Reference

spectraplotpy is made up of four decoupled building blocks, the first one is the Dataset, the Importers, the Spectra and the Exporters.

The Importers take data from several different formated files, and populate a Dataset, then the the Dataset can be passed around to the Spectra in order to do some processing and plotting or directly to the Exporters.

Dataset

The dataset module defines the datastructure shared among the spectraplotpy classes, you need to implement a similar interface in order to leverage the class.

The users are encouraged to directly access the data members of this class, and is up to them to keep the data consistently.

import spectrapotpy as spp
import numpy as np

ds = spp.Dataset()
ds.x = np.arrange(0, np.pi, 1000)
ds.y = np.sin(x)

Importers

The importers functionalities to parse input from several file types, it also allows you to easily create new importers for your own formats subclasing the Importer class and overriding some methods.

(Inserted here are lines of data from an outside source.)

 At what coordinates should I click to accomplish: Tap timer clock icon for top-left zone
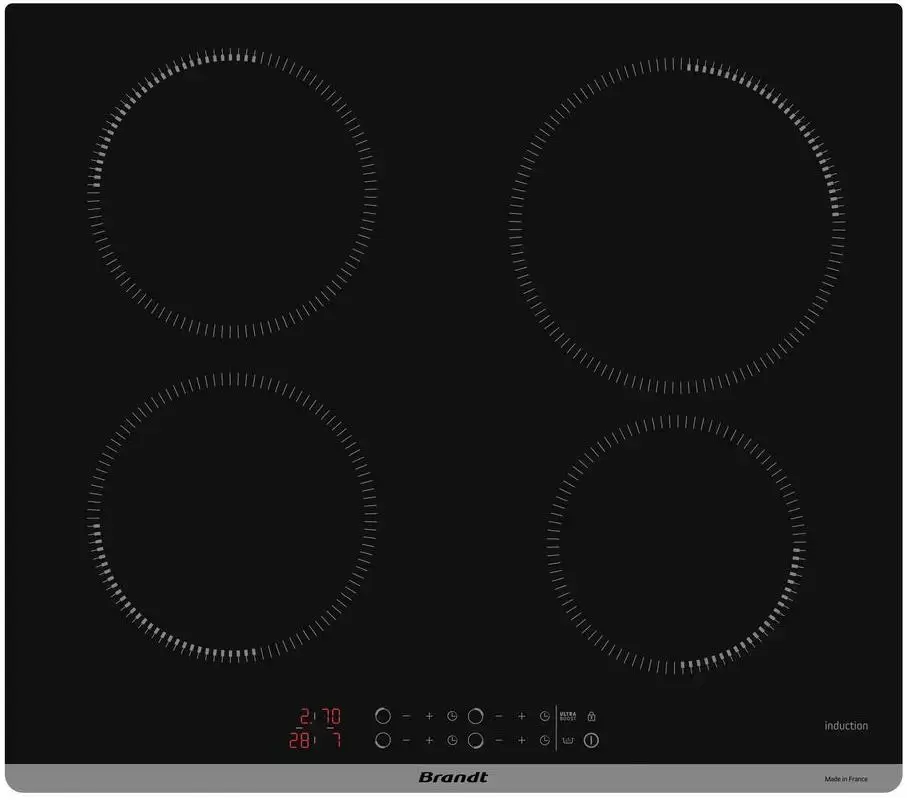pyautogui.click(x=452, y=716)
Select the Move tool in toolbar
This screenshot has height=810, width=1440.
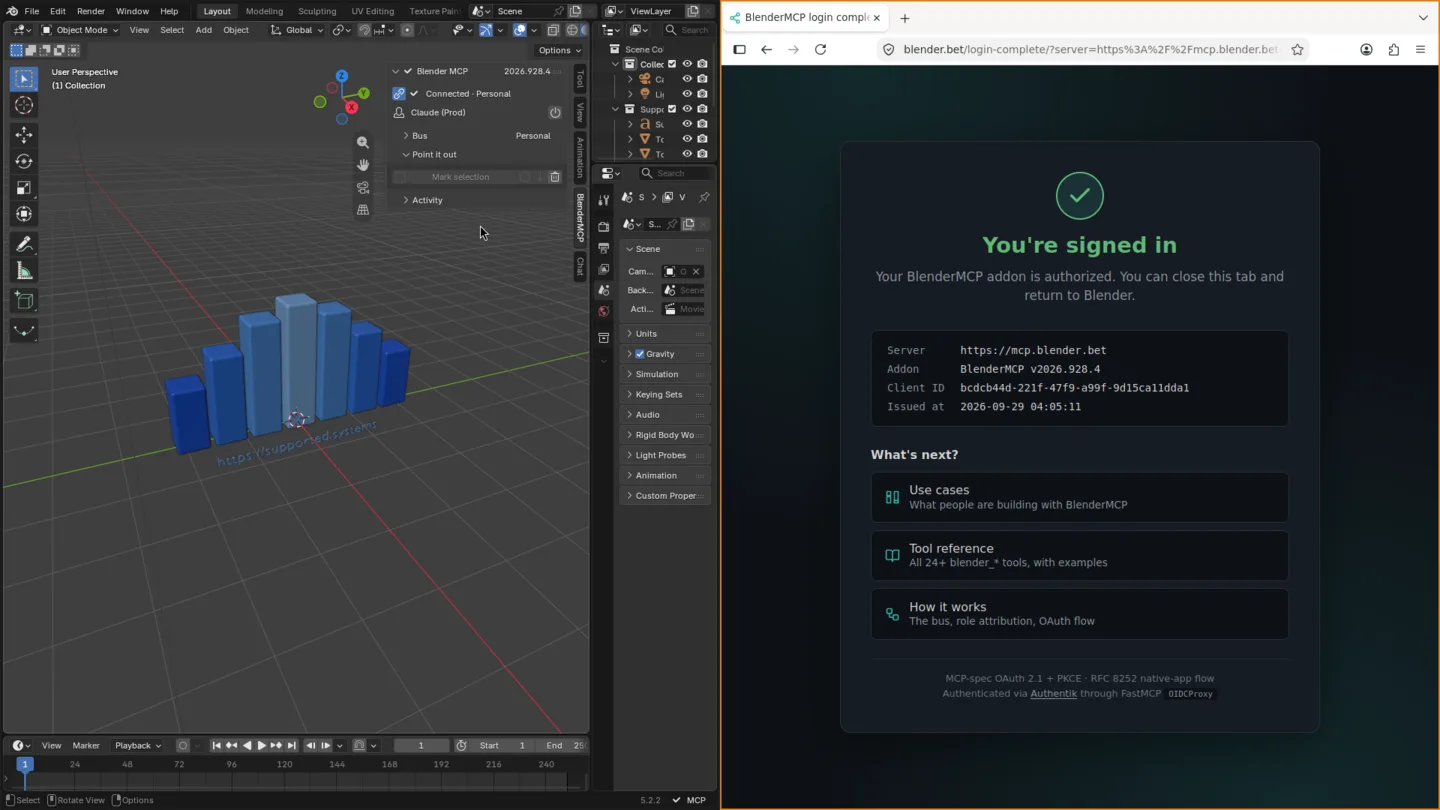point(24,135)

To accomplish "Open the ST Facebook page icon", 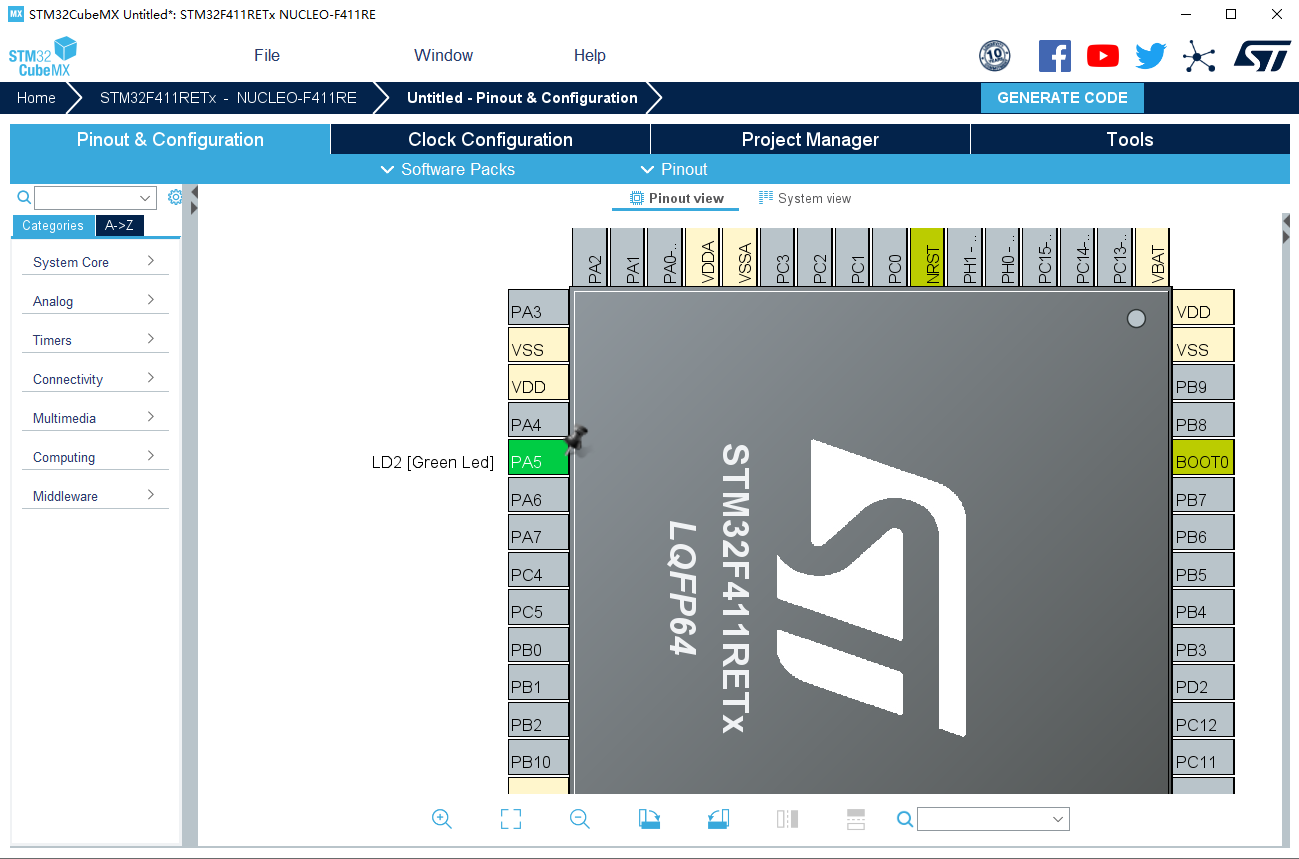I will [x=1054, y=56].
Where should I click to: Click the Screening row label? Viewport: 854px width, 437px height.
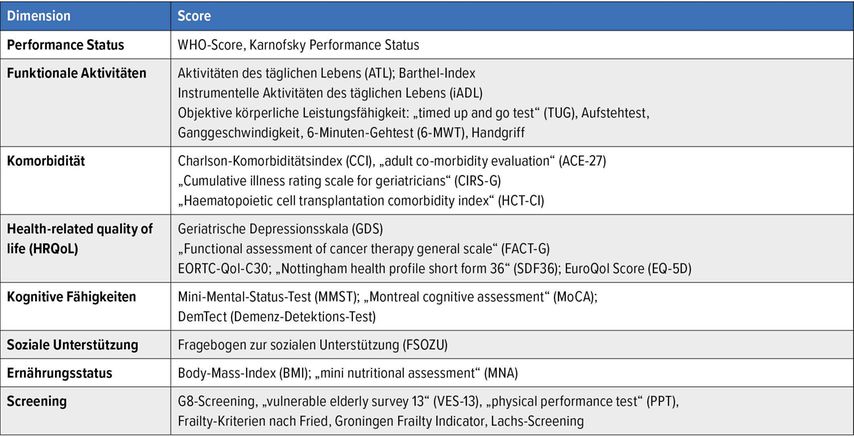(x=38, y=401)
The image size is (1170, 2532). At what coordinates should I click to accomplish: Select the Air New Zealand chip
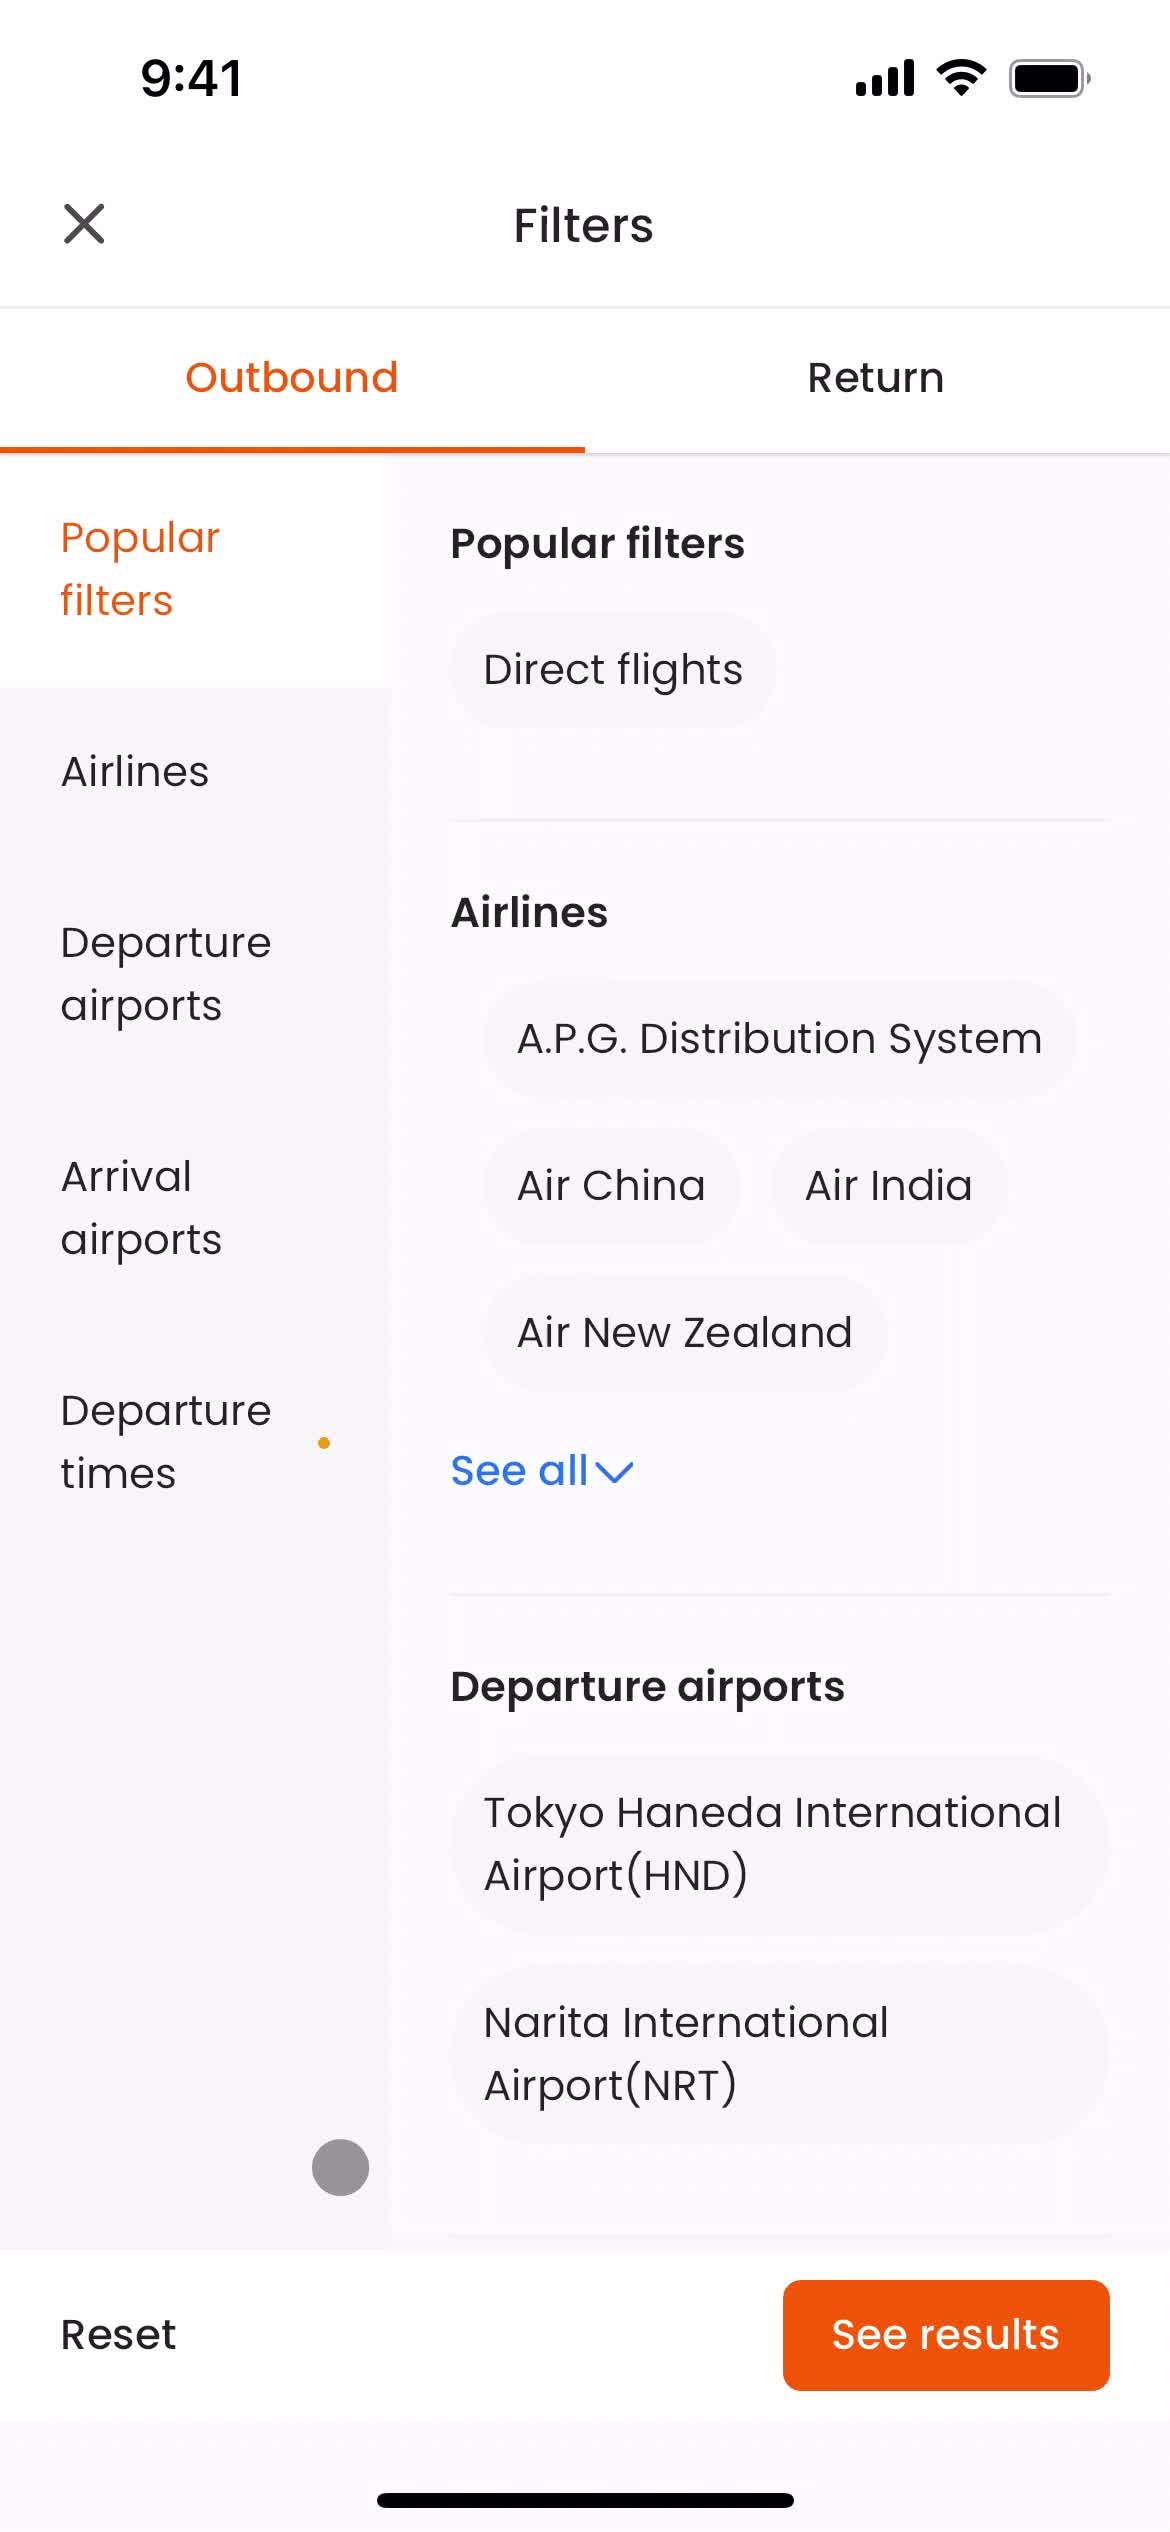pos(685,1332)
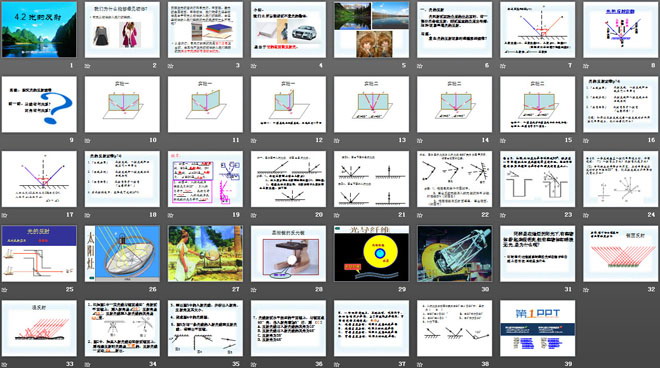
Task: Click the star icon below slide 24
Action: point(586,215)
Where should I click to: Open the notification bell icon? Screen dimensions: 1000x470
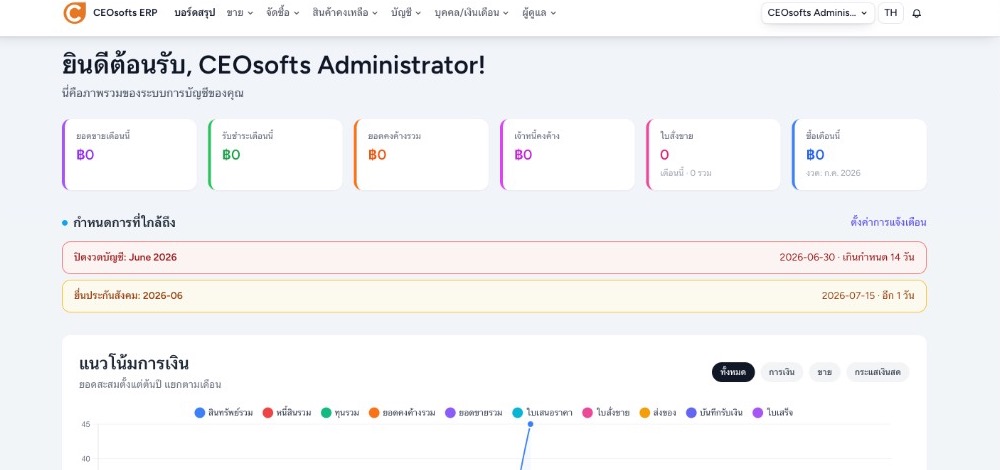coord(916,13)
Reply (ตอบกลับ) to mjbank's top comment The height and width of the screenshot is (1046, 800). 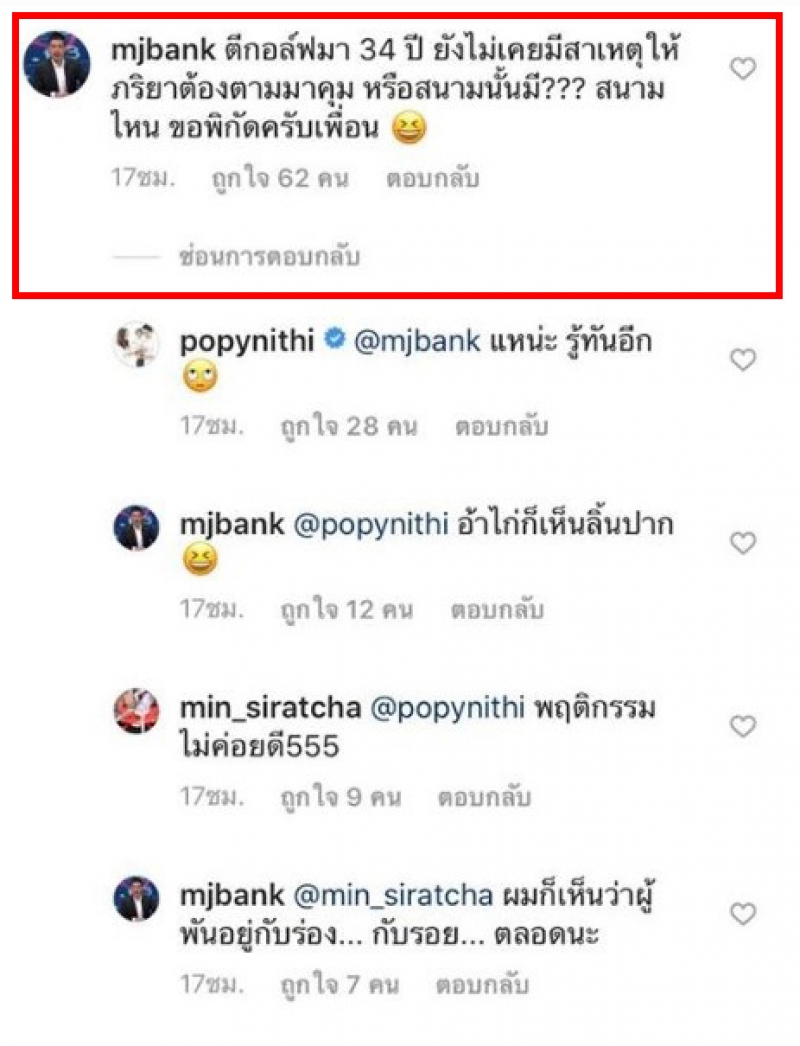432,179
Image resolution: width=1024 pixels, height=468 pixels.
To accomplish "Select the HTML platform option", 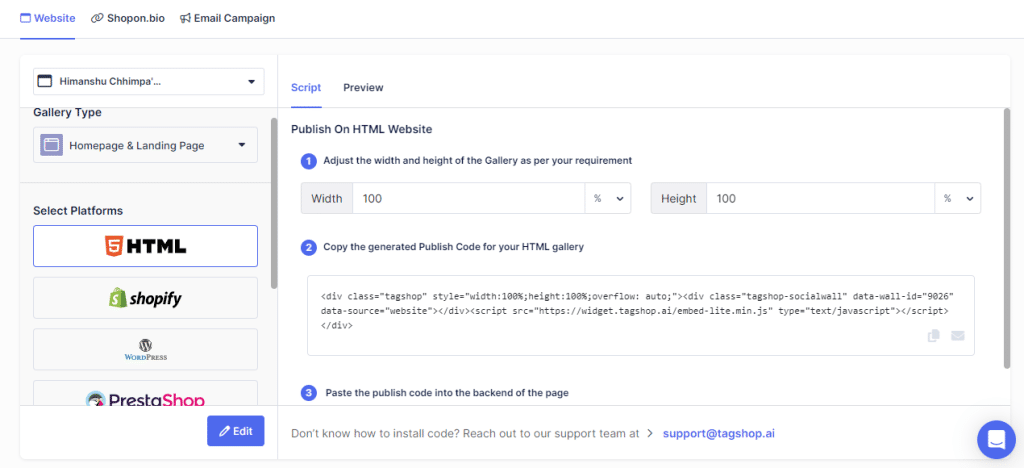I will [145, 246].
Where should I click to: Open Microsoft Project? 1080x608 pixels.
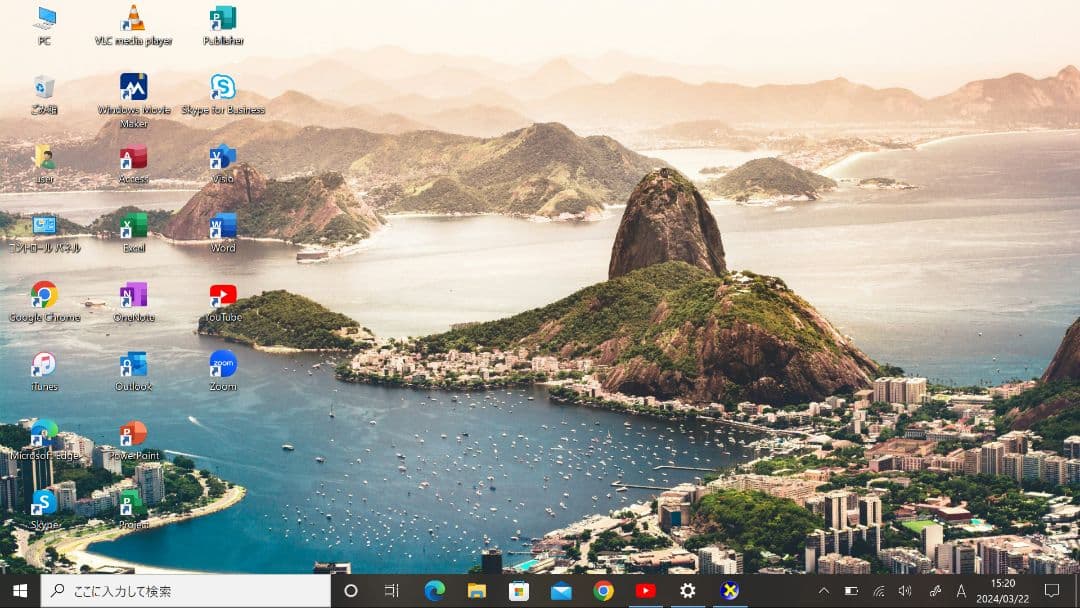tap(132, 505)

The library provides several importer for several formats, and the users are encouraged to create their own.

Examples

Importing from an Aviv file,

import spectraplotpy as spp
avii = AvivImporter('filename.cd')
# then you can access the dataset and pass it around
print avii.dataset.x, avii,dataset.y

Creating a custom importer,

import spectraplotpy as spp

class XRDPanalithicalImporter(spp.Importer):
    def parse_metadata(self, metadata_txt):
        # override this function to get the
        pass

    def parse_data(self, data_txt):
        # override this to parse your custom data
        pass

Spectra

The Spectrum class provides some functionalities that allow the users to operate their data in a very intuitive fashion.

Exporters

Much like Importers, exporters provide functionality to export to several file formats, there are text based exporters and plot based exporters.